*** Provided text

An order has been issued by the Mumbai Municipal Commissioner Pravin Pardeshi to all officials at hospitals and the airports asking them to ink the left hands, with dates of isolation, of those arriving from regions impacted by COVID-19. The decision to order a home-quarantine as a self-policed method of isolation has not drawn as much criticism as the step to “stamp” those presumably exposed to the virus because of their travel history.
“Stamping” of course carries the burden of making it look like a stigma whereas health officials as well as the Chief Minister personally have made it clear that the administration cannot make rules for everything and self-restraint is the best option.
There are those who would agree with the argument offered for example in the Journal of Law, Medicine & Ethics in another context that by using quarantines and isolation as public health tools, governments are fighting “twenty first century pathogens with a fourteenth century tool box”. Yet, given the crowding and the poor levels of hygiene in our cities, there is support for the enforcement policy as well.

******

### What needs to be done
Continue the article on Mumbai's order to ink the hands of travelers from COVID-19-affected regions, starting after its final sentence.

*** Record extracts

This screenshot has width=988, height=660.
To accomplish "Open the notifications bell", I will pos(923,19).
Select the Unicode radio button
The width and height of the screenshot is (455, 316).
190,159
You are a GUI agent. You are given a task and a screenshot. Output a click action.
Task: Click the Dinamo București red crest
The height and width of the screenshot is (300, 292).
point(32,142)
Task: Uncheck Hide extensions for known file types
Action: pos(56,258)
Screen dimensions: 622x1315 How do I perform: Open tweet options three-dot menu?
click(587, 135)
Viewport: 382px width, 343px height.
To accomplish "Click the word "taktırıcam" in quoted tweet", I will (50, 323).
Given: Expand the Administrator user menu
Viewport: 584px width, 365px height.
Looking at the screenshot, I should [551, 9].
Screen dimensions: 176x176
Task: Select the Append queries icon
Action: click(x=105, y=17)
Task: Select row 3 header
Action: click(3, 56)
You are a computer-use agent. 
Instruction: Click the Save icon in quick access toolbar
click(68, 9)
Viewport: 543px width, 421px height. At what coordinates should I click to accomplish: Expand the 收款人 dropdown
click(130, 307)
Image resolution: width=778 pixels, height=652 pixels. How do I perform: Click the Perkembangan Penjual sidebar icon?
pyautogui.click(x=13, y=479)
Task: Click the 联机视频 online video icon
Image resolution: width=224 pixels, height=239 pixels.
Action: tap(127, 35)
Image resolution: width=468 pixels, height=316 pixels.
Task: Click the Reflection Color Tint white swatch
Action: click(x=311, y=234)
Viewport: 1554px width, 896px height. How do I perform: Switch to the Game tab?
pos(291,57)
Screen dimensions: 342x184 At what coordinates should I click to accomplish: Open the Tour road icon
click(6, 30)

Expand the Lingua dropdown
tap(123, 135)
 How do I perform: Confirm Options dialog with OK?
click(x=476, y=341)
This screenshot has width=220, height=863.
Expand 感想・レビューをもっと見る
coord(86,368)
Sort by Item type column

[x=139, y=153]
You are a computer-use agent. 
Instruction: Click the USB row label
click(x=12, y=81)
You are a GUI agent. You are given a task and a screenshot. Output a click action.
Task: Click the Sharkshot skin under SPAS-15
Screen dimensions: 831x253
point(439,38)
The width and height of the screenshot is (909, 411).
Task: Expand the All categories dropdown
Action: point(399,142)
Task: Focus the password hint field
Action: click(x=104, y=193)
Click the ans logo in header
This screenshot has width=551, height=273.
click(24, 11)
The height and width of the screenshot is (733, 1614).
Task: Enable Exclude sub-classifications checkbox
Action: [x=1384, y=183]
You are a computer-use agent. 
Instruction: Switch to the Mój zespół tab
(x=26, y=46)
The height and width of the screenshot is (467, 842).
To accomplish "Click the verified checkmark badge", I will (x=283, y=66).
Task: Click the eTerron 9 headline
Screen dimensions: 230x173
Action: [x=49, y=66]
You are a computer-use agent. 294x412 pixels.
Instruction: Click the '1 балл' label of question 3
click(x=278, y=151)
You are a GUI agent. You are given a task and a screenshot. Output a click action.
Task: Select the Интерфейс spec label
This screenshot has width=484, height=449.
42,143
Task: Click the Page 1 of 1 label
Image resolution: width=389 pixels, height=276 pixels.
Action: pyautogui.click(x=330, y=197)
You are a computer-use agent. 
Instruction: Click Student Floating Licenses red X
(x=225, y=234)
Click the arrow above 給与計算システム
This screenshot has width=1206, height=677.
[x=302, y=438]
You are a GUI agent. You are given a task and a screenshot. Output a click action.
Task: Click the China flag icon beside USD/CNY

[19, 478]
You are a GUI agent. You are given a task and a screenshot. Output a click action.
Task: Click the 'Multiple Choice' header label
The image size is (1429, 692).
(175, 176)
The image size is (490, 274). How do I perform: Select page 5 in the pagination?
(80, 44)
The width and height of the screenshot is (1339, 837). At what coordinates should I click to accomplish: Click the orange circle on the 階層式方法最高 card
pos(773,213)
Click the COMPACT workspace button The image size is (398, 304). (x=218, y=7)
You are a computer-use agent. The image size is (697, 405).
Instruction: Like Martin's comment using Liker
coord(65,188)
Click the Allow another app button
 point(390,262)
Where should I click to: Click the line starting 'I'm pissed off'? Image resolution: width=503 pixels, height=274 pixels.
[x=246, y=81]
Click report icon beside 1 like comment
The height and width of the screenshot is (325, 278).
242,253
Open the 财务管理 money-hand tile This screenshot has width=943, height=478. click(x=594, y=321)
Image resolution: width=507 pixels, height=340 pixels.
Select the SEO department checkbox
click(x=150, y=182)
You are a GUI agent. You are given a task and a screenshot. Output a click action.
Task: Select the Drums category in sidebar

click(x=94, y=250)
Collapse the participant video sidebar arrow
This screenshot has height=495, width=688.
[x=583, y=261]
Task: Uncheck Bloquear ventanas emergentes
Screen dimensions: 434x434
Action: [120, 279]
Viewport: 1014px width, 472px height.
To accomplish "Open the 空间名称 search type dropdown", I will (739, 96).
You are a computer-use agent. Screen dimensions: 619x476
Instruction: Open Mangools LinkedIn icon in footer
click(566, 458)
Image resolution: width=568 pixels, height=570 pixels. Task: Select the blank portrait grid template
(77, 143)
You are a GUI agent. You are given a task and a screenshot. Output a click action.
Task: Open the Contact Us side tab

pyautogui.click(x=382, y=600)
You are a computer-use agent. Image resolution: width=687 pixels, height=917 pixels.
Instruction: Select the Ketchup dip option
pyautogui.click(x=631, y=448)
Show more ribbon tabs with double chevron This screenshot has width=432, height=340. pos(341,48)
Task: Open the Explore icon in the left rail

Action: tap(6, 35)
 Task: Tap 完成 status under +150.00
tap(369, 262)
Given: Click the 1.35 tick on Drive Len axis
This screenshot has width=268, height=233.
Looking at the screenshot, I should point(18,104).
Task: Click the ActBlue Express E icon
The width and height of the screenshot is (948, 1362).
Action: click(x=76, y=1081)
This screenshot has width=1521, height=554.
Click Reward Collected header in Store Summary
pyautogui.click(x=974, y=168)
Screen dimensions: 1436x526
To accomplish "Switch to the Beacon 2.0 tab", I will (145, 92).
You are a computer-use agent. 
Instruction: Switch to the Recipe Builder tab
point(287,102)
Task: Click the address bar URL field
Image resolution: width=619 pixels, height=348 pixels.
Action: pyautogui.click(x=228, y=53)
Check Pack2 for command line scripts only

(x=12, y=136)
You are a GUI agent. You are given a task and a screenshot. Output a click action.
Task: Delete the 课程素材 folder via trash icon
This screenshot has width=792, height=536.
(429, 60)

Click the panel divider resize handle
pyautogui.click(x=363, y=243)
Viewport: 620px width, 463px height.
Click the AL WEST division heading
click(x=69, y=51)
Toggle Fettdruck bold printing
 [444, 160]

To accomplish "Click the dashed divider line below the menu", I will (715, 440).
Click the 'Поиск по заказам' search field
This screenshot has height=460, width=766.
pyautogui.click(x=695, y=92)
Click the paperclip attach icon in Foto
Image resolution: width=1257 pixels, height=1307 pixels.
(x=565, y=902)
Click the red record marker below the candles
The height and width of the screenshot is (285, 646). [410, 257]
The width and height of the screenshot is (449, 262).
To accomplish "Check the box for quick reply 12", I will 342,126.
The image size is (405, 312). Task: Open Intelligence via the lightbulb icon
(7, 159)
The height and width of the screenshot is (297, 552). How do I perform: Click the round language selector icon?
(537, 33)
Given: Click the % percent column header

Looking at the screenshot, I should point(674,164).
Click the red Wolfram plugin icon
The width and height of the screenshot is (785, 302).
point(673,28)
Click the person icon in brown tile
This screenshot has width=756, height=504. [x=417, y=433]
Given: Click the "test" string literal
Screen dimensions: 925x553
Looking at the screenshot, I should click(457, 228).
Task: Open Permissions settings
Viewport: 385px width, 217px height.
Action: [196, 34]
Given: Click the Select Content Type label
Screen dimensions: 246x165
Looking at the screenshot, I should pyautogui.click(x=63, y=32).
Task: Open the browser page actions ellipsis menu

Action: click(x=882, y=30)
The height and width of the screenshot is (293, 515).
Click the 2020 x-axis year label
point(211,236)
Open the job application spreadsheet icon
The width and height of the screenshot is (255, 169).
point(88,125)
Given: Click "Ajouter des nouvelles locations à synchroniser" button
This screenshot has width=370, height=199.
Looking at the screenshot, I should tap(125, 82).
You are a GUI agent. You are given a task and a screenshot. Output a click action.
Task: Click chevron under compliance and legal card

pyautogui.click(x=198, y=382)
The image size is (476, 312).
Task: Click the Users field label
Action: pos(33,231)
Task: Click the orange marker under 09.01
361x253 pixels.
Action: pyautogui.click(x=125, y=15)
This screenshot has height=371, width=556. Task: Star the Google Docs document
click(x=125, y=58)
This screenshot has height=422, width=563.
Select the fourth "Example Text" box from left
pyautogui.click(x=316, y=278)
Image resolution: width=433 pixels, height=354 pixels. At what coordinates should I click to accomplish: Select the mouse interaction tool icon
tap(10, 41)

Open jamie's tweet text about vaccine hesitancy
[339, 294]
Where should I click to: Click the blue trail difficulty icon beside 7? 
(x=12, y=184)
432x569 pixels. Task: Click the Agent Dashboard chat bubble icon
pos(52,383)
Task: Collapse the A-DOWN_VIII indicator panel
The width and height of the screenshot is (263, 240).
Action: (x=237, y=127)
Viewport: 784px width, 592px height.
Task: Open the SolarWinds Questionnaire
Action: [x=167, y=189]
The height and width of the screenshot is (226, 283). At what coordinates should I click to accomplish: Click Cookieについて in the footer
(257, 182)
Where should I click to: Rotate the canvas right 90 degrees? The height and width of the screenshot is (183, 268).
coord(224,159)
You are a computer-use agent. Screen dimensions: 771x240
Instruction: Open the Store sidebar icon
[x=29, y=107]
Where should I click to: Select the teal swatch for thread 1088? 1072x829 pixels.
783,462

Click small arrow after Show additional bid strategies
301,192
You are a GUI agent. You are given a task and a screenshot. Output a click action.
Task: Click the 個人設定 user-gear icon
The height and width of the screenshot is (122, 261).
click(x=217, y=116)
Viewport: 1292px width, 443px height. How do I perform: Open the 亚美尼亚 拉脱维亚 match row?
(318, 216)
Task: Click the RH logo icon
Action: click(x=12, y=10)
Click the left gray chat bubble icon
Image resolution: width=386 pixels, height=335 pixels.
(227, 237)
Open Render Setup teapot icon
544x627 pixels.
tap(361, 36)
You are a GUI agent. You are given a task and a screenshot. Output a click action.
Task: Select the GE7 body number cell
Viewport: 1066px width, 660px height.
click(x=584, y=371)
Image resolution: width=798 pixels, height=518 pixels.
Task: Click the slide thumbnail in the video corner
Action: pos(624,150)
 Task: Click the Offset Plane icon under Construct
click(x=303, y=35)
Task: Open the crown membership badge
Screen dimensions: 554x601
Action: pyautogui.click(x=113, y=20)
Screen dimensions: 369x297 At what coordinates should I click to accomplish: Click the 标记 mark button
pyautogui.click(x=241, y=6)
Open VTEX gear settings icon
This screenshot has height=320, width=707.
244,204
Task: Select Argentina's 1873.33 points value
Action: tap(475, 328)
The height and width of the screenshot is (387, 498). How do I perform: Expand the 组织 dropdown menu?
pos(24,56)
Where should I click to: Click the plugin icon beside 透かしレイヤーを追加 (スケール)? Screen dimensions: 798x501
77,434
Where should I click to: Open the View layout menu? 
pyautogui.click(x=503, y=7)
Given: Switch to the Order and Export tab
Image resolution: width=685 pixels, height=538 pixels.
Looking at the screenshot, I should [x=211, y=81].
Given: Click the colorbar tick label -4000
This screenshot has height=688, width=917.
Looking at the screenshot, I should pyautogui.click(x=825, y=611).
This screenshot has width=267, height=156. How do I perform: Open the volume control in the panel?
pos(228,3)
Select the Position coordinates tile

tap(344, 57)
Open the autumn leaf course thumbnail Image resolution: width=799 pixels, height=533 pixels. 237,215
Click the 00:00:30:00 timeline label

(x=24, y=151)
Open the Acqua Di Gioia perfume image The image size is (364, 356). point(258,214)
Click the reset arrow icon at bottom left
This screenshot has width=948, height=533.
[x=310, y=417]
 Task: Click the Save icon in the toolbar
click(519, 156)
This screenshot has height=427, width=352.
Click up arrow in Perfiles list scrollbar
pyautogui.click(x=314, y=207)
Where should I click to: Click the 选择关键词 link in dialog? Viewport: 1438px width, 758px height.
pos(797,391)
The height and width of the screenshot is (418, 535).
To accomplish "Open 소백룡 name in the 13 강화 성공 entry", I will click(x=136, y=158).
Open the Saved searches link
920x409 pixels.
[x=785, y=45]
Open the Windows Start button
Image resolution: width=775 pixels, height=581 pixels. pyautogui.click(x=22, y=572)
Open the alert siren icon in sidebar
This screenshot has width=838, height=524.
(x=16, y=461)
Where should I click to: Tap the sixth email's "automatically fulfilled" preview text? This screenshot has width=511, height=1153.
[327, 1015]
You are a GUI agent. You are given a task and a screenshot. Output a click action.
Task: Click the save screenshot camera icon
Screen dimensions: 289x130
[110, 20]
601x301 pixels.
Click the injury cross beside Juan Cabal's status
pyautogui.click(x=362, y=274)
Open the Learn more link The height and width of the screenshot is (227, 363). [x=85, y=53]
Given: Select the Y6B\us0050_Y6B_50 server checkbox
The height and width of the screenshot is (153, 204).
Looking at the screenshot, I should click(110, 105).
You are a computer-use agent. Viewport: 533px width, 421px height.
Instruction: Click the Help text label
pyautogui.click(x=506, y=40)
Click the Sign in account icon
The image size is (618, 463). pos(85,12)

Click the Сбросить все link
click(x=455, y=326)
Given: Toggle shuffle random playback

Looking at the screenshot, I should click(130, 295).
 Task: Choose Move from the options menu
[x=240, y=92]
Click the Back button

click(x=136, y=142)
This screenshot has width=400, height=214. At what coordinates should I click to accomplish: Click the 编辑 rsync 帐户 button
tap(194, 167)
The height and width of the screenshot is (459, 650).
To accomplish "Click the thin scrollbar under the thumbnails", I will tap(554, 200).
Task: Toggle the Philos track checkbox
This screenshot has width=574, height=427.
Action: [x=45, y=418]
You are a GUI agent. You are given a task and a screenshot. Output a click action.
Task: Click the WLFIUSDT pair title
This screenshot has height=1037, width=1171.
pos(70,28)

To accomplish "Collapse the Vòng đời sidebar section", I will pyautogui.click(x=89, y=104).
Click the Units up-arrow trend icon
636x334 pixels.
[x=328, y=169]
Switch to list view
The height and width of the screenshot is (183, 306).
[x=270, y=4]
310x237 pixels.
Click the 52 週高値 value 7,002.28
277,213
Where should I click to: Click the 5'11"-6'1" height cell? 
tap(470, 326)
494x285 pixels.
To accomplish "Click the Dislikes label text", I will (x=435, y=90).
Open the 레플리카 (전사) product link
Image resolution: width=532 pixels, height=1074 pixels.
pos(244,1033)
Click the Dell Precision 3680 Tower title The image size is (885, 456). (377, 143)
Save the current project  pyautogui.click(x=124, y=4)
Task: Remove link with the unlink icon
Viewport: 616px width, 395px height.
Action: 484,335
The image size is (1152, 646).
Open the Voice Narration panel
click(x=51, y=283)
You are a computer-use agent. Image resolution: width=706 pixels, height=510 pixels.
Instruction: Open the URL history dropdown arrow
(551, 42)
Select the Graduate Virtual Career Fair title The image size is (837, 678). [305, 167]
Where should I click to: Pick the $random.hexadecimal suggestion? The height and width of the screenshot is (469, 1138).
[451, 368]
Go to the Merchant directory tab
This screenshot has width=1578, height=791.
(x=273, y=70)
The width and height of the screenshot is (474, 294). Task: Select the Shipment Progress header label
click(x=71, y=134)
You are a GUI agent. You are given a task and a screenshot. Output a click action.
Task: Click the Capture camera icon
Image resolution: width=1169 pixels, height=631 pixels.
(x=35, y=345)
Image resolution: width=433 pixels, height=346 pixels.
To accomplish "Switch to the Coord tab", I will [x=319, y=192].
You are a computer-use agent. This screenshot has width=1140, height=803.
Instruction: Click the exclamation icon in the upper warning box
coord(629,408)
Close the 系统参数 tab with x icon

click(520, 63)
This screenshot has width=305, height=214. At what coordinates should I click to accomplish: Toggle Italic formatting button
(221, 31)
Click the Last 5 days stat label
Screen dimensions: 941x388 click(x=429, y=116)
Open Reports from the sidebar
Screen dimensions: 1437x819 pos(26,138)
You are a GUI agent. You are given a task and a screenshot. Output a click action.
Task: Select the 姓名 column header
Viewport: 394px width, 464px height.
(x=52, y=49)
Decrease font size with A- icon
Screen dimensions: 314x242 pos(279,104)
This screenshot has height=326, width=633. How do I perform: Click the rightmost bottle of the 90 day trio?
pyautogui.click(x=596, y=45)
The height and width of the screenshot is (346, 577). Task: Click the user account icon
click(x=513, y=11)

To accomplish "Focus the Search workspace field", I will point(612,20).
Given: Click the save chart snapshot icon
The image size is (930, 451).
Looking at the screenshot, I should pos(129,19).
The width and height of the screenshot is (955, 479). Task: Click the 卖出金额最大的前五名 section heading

******

### Response to the task
The celebrated medical expert Dr. Devi Shetty has been quoted as saying: “Centre is doing what it can. But it’s sad to see people acting irresponsibly. Cooperation is key. Social distancing is the only effective measure available to India to stop the virus from growing but that cannot happen unless people cooperate. We still see people travelling, the traffic rush on the roads is still the same. This must stop.”
History tells us that the merchant ships that brought wealth to the country’s commercial capital also brought death. The rich businessman in his horse-drawn carriage was not spared but the main victims were the poor, many of them migrants drawn by the opportunities offered by the port city. Over half of the population which were migrants lived in slums and chawls and in appallingly congested and unhygienic conditions in the 1890s. As it was then, so it is today. The worry is that with more than half the city living in slums, the death rate could be alarming this time as well.
With the changed Centre-State relations, the Act continues to reinforce the power of the State as in colonial India, instead of emphasising “prevention and response, vaccination, surveillance and organised public health response”.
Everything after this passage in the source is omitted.